▶ _TRY IT_
Using the records below, give the number of lines where the word "dimensions" appears, with no further output.

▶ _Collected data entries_
=== Section Start ===
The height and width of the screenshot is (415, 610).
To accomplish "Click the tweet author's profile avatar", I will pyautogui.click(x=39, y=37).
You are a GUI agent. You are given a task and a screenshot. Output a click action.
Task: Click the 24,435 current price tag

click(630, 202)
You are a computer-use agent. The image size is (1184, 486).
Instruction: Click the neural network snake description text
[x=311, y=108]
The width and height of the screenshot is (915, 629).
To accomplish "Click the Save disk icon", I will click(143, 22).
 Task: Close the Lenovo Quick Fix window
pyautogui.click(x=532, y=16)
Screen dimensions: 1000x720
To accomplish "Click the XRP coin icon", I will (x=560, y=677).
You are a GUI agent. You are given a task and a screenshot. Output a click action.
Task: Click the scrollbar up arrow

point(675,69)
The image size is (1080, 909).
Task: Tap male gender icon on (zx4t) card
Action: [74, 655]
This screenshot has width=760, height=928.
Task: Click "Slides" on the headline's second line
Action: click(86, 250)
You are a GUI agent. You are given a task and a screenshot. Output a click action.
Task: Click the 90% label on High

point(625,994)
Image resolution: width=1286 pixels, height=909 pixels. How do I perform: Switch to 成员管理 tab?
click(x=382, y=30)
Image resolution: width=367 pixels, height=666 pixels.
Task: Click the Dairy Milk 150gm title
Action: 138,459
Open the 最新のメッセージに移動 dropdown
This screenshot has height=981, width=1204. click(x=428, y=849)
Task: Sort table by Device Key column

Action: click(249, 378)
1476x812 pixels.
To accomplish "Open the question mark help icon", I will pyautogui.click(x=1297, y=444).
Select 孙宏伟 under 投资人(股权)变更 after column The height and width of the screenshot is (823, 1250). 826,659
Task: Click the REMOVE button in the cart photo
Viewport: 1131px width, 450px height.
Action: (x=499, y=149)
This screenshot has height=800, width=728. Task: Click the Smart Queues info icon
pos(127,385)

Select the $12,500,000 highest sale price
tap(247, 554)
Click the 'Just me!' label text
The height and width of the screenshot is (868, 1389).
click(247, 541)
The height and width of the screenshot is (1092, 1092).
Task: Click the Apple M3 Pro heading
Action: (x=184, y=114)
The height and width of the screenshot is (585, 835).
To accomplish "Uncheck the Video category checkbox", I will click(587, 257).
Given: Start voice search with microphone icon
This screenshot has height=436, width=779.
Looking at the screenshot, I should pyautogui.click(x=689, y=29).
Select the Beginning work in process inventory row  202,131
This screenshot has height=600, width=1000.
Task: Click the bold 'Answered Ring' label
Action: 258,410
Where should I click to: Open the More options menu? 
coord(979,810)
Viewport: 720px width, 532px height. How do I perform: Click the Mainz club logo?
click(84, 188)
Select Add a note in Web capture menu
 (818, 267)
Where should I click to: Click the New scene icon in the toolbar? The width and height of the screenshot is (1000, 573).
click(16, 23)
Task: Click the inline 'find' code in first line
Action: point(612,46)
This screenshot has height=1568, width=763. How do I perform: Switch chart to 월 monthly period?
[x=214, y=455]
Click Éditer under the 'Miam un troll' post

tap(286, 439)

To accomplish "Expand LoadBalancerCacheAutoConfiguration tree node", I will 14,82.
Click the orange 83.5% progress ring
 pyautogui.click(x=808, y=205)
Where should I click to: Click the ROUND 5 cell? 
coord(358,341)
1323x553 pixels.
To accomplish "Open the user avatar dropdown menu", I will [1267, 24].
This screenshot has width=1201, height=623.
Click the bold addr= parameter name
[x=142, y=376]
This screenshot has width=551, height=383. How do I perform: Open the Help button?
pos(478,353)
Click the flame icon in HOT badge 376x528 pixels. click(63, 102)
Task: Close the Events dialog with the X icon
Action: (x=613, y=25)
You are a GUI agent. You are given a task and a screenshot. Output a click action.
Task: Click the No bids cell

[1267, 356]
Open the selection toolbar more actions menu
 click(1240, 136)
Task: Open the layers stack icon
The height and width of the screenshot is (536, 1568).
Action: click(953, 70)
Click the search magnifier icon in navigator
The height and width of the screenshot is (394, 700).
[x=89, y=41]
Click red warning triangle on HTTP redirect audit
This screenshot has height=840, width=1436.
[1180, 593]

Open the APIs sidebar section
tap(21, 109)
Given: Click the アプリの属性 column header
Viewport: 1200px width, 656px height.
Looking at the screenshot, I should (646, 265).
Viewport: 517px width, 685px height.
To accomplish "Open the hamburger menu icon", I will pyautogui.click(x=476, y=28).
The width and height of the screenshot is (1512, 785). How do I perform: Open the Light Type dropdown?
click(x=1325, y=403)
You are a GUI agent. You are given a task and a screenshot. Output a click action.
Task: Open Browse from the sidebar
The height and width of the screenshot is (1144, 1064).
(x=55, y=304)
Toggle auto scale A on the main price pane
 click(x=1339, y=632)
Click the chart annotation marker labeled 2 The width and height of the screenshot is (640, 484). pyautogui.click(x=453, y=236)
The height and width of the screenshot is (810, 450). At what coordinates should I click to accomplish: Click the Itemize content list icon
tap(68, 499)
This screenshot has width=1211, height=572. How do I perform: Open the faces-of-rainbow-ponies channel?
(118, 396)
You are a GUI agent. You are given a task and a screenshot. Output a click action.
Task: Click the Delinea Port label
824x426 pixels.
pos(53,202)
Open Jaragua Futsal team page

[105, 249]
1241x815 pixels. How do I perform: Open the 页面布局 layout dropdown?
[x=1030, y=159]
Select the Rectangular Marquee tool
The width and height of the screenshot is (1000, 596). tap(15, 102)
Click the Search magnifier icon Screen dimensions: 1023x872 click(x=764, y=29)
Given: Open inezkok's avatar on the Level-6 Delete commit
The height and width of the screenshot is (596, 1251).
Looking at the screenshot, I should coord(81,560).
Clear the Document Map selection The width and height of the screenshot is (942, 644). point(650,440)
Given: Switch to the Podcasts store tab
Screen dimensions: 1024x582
=== Section End ===
▶ _ANSWER BELOW_
3